Rachel Greene worked at Central Perk for two years, from the fall of 1994 until the winter of 1996. Waitressing there was her first job, and she was not terribly good at it. 

Having planned on marrying Barry and becoming a rich doctor's wife, Rachel never really planned any kind of career for herself. So when her daddy cut off her finances and she moved in with Monica, she had to find a way to pay her own bills and take care of herself. Rachel was miserable at Central Perk, but after two years of waitressing pretty poorly, she quit, citing the fact that she wanted to be working in fashion.

But Rachel wasn't the only friend who worked at Central Perk. Joey also took a server position at Central Perk while his acting career was going through a lull. 

Joey was also pretty bad at the job, but what you may not recall is that Joey's stint at Central Perk was much shorter lived than Rachel's tenure. Joey started working at Central Perk in "The One With The Joke" (Season 6, Episode 12), and kept it from his friends. But we didn't see Joey working at Central Perk again. Just a few episodes later, Joey got his role on the infamous "Mac and C.H.E.E.S.E." and quit without telling Gunther. Gunther told Joey he was going to fire him anyway, so things probably worked out for the best.

The cast kept some of the sidewalk

Keepsakes are a traditional way people take home memories from an experience, be it from a vacation or (if you're a famous actor) a long-running hit sitcom. 

When "Friends" ended, the cast members all took home items from their time on the show, they told People shortly before the HBO Max Reunion Special. Matthew Perry swiped the clock-shaped cookie jar and gave it to Lisa Kudrow. Kudrow herself took some of Phoebe's rings, Jennifer Anniston took one of Monica's dresses. But when the show ended, every cast member also got a special Central Perk keepsake to take home. 

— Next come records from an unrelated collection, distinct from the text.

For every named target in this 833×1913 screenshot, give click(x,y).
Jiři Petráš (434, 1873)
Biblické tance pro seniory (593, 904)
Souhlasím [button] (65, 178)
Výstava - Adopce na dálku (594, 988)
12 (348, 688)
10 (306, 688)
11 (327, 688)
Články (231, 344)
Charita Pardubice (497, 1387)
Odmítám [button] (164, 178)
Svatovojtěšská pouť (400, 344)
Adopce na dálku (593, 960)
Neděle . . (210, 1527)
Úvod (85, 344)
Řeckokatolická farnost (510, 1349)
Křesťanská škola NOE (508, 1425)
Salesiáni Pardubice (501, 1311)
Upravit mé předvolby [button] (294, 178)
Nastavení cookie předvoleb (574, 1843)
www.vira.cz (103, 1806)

According to Uproxx, "The final taping was a bit like high school graduation. Nobody wore caps and gowns, but the production staff had 'Friends' yearbooks made that were given out to the cast just before taping the final episode. After taping had wrapped, the cast and crew were each given a piece of the sidewalk from outside the Central Perk as a keepsake." 

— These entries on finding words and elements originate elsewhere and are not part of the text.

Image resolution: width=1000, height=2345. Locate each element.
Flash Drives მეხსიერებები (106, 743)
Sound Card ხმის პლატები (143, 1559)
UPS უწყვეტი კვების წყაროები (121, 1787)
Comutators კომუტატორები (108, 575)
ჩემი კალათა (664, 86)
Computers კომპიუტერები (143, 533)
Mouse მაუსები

There's a Central Perk Lego set

As an incredibly famous sitcom that ran for ten years, with an intensely devoted fan base and a legacy that will last as long as TV itself, of course "Friends" has its own Lego sets. 

The first was a Central Perk set that came out for the show's 25th anniversary, a strikingly accurate depiction of the famous coffee house. It had the orange couch, Phoebe's stage and guitar, Gunther's counter and coffee making implements, and tons of other intricate details including the aforementioned "reserved" sign.

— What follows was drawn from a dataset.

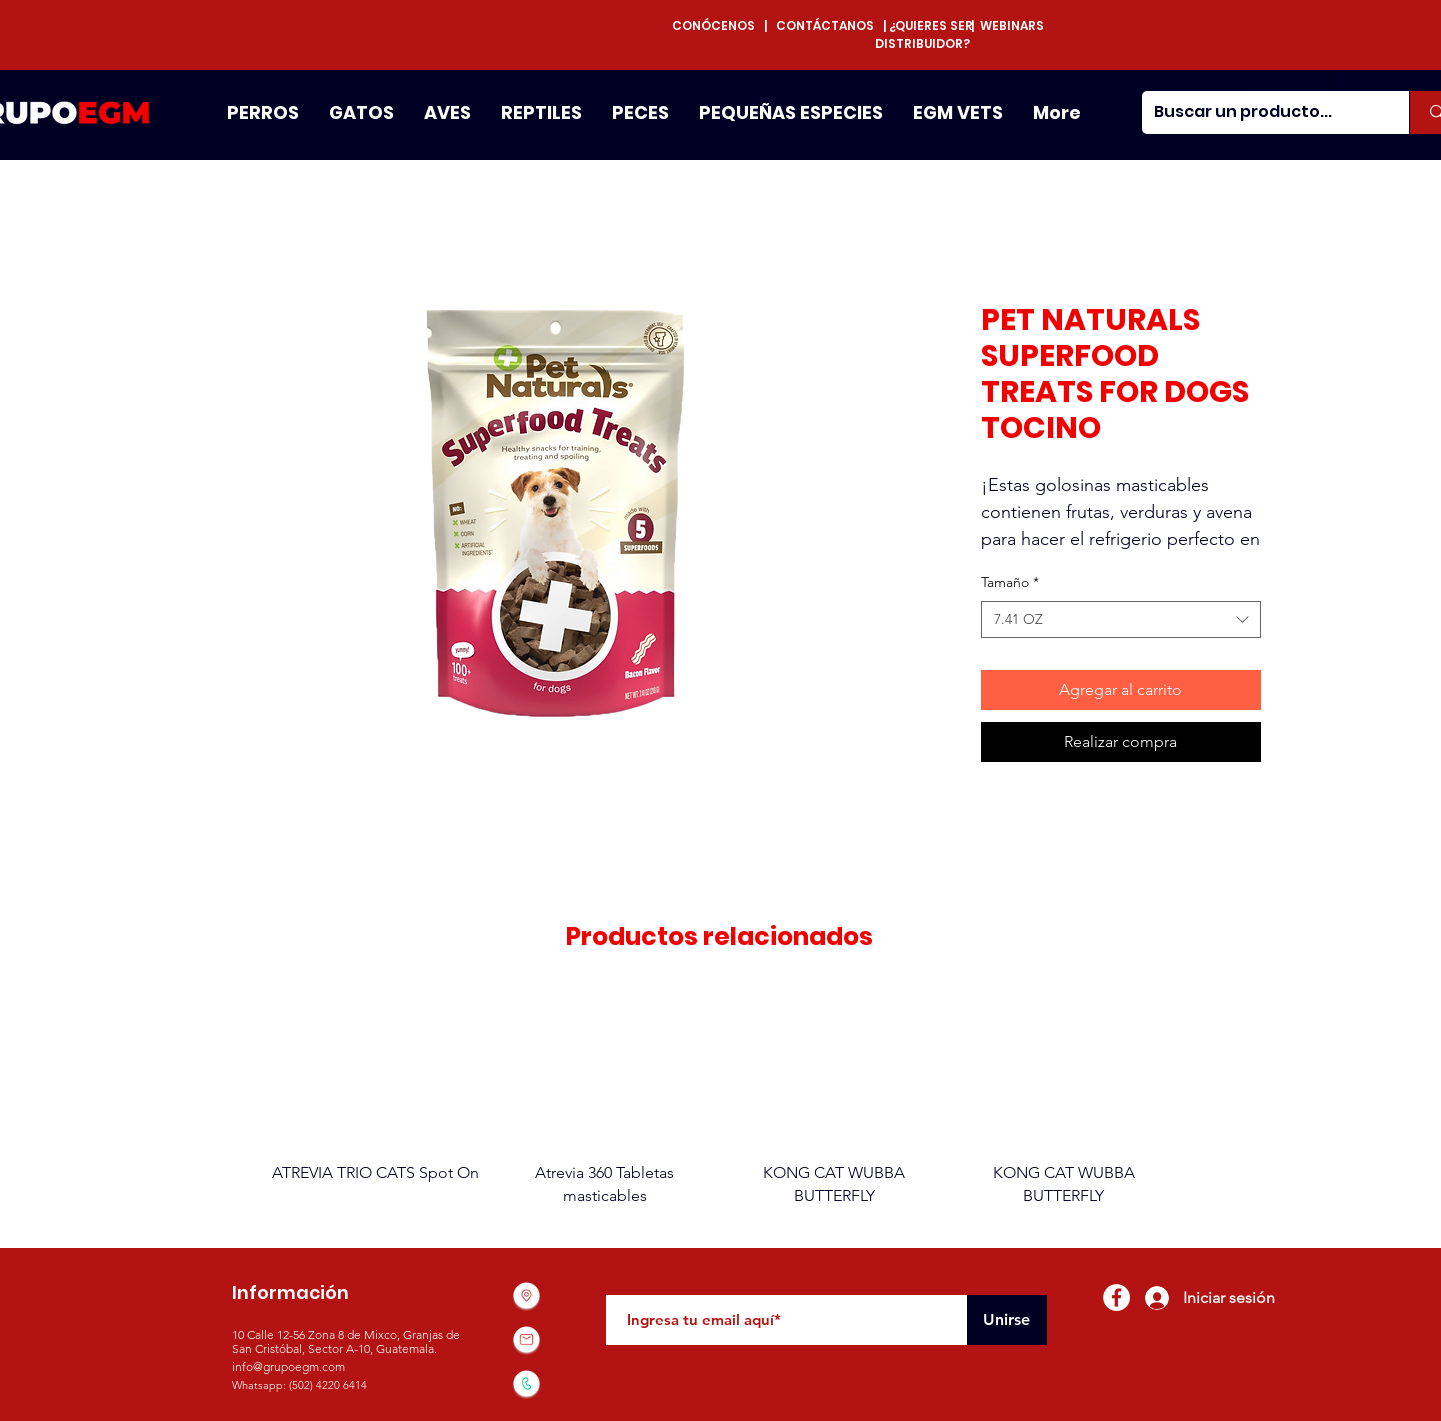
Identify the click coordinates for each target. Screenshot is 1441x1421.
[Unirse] (1007, 1320)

Another "Friends"-themed Lego set launched in conjunction with HBO Max's "Friends" reunion special. This latest set is modeled after the apartments, featuring Monica and Rachel's place, the hallway, and Joey and Chandler's place. Just like the Central Perk set, there are some pretty amazing details — such as the gang's giant poking device used to wake up Ugly Naked Guy, Phoebe's "art" Gladys, Monica's Thanksgiving head turkey, the chick and the duck, Joey and Chandler's canoe, and even a Janice.

There are Central Perks around the world

Because "Friends" was so popular, Central Perk became an inspiration for quirky little coffee houses everywhere. Not only did the fictional coffee shop result in numerous real-world coffee houses of the '90s trying to emulate its style and vibe, but it also inspired international knockoffs all around the world. 

In 2006, an Iranian businessman named Mojtaba Asadian started a Central Perk franchise. "I am a big fan of ["Friends"] and have registered the trademark in 32 countries. Central Perk, near Spinneys Umm Suqueim, is the very first in what I hope will be a worldwide chain," Asadian told Gulf News at the opening of the Dubai location. Central Perks also opened in London, Beijing, China, Singapore, and Egypt, all with big orange couches, neon signage, brick walls, and eclectic artwork inspired by "Friends." 

For the show's 25th anniversary in 2019, a pop-up Central Perk opened up in New York City. A company called "The Friends Experience" organizes others, with locations not only in New York but also Chicago and soon Atlanta. If one ever pops up near you, be sure to stop in and say hi to your friends.